Requirements: Extend the business risk-factors passage below, picking up right after its final sentence.

The introduction of new or enhanced products also requires that we manage the
transition from older products in order to minimize disruption in customer
ordering patterns and ensure that adequate supplies of new products can be
delivered to meet anticipated customer demand. Our inability to develop on a
timely basis new products or enhancements to existing products, or the failure
of such new products or enhancements to achieve market acceptance, could have a
material adverse effect our business, financial condition and results of
operations.

IF WE LOSE KEY PERSONNEL, WE MAY BE UNABLE TO SUCCESSFULLY OPERATE OUR BUSINESS

    Our success depends to a significant degree upon the continued contributions
of our principal management, engineering and sales personnel, many of whom
perform important management functions and would be difficult to replace. We do
not have employment contracts with our key personnel. The loss of the services
of any key personnel could materially adversely affect our business, financial
condition and results of operations.

                           Page 15 of 23 Total Pages
<PAGE>
IF WE ARE UNABLE TO ATTRACT AND RETAIN ADDITIONAL QUALIFIED PERSONNEL, WE MAY BE
UNABLE TO SATISFY CUSTOMER DEMANDS WHICH MAY CAUSE OUR REVENUES TO DECLINE

    Our business strategy will require us to attract and retain additional
engineering, sales, customer support and administrative personnel. We have at
times experienced, and continue to experience, difficulty in recruiting
qualified personnel. Recruiting qualified personnel is an intensely competitive
and time consuming process. We may not be able to attract and retain the
necessary personnel to accomplish our business objectives, and we may experience
constraints that will adversely affect our ability to satisfy customer demand in
a timely fashion or to support our customers and operations. In addition,
companies in the data communications industry whose employees accept positions
with competitors frequently claim that such competitors have engaged in unfair
hiring practices. We could incur substantial costs in defending ourselves
against any such litigation, regardless of the merits or outcome of such
litigation.

Recorded data:
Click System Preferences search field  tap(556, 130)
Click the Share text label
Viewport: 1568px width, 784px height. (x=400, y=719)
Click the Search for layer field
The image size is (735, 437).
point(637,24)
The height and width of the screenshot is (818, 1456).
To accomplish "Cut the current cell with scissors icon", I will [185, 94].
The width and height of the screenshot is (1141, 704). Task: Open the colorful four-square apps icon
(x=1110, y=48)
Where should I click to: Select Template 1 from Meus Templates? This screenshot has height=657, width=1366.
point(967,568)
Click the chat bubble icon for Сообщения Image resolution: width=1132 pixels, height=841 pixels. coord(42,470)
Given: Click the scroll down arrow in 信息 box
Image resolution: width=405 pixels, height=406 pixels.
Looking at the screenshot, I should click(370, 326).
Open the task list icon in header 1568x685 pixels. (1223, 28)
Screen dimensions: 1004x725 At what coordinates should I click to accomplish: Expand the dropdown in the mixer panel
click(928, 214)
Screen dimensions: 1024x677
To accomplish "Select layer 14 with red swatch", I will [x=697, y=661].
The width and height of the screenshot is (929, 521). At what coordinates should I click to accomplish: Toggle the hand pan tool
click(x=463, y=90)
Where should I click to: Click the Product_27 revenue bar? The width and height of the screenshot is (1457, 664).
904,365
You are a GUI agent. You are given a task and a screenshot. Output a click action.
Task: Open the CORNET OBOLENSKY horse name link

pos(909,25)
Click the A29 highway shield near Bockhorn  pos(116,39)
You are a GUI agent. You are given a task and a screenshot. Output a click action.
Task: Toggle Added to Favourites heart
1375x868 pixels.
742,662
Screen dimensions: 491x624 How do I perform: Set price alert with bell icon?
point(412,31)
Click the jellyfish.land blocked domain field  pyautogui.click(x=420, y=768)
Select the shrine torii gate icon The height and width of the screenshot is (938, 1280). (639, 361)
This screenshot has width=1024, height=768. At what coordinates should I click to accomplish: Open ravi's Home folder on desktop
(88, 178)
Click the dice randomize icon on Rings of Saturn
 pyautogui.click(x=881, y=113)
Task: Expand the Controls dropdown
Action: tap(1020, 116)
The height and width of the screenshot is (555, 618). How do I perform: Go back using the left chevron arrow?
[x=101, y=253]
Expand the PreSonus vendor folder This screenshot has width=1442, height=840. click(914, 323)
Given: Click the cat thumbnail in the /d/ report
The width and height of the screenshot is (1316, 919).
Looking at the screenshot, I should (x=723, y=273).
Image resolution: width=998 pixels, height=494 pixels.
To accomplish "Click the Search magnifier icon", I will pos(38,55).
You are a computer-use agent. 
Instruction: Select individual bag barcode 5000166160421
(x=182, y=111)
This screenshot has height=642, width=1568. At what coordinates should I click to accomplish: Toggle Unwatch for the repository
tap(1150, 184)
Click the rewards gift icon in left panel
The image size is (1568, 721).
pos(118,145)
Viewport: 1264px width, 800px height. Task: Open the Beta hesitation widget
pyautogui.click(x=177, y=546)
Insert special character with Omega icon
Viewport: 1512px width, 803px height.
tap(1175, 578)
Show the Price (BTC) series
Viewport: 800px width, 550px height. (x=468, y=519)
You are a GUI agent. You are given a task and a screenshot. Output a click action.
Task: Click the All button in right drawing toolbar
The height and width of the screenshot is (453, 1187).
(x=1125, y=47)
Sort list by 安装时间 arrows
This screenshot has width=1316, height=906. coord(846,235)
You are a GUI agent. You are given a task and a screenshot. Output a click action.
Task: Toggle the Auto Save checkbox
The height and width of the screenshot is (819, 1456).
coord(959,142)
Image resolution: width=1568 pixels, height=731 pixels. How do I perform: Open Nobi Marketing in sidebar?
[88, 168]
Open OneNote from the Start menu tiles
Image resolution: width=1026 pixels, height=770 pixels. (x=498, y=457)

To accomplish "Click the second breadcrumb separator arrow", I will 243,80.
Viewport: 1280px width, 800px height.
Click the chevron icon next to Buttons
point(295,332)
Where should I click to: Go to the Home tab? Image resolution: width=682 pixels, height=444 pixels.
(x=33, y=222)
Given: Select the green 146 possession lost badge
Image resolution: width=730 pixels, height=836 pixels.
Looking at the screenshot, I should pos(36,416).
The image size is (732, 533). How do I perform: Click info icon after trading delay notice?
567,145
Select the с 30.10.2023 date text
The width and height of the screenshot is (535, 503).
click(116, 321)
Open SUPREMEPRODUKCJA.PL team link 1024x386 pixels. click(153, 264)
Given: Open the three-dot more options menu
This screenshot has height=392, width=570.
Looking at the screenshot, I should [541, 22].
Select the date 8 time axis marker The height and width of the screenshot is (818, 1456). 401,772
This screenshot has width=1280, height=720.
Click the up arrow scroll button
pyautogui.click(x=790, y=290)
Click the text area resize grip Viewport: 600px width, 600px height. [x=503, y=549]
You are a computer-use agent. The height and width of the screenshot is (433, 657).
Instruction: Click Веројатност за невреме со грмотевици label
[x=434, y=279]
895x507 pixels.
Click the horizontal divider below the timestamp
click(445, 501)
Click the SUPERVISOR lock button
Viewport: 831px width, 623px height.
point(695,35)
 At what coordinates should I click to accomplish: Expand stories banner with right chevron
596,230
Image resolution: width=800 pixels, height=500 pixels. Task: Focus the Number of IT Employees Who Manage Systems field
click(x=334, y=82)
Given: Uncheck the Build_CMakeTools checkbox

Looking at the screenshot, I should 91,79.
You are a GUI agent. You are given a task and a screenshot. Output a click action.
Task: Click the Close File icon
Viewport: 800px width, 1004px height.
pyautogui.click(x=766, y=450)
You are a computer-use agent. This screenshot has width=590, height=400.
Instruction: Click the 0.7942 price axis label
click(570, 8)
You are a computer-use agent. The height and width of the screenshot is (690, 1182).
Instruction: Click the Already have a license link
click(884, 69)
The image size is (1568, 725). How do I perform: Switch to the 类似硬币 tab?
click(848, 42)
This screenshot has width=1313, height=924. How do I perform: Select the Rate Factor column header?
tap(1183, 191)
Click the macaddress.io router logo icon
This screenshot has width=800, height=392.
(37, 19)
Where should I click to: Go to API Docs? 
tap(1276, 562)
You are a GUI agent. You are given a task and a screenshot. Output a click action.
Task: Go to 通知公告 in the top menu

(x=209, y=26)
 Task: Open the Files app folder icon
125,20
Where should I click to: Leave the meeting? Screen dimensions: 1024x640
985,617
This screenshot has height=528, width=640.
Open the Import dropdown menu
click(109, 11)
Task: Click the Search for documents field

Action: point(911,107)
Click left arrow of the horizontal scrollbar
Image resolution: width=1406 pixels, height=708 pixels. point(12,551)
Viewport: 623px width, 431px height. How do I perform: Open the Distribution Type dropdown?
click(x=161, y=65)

Right answer:
FAILURE TO MANAGE OUR GROWTH EFFECTIVELY MAY PREVENT US FROM MAXIMIZING OUR
EARNINGS

    We have expanded and plan to continue to expand our operations, including
our sales and marketing activities, our accounting, billing and human resource
departments and the establishment of additional sales offices. This expansion
may place significant strains on our ability to manage our growth, including our
ability to monitor operations, bill customers, control costs and maintain
effective quality controls. Until the end of December 1999, we relied upon
Brooktrout, our parent company, to provide us with administrative and support
services, including accounting, human resources and computer systems. Since
then, we have implemented systems that provide the functions and services that
were previously provided by Brooktrout. If we fail to manage our growth
effectively, it could have a material adverse effect on our business, financial
condition and results of operations.

INTENSE COMPETITION IN THE MARKET FOR HIGH SPEED DATA ACCESS EQUIPMENT PREVENT
US FROM ACHIEVING OR SUSTAINING PROFITABILITY

    The market for data communications equipment is highly competitive,
particularly in the emerging DSL equipment market. If we are unable to compete
effectively in the market for high speed data access equipment, our results of
operations could be materially adversely affected. We compete directly with
Ascend Communications, Inc., which was acquired by Lucent Technologies Inc.;
Copper Mountain Networks, Inc.; Diamond Lane, which was acquired by
Nokia, Inc.; Paradyne Networks, Inc.; and Tut Systems, Inc. Many of our current
and potential competitors have significantly greater selling and marketing,
technical, manufacturing, financial, and other resources. Moreover, our
competitors may foresee the course of market developments more accurately than
we do and could in the future develop new technologies that compete with our
products. The strength and capabilities of our competitors may be increased as a
result of the trend toward consolidation in the data communications market.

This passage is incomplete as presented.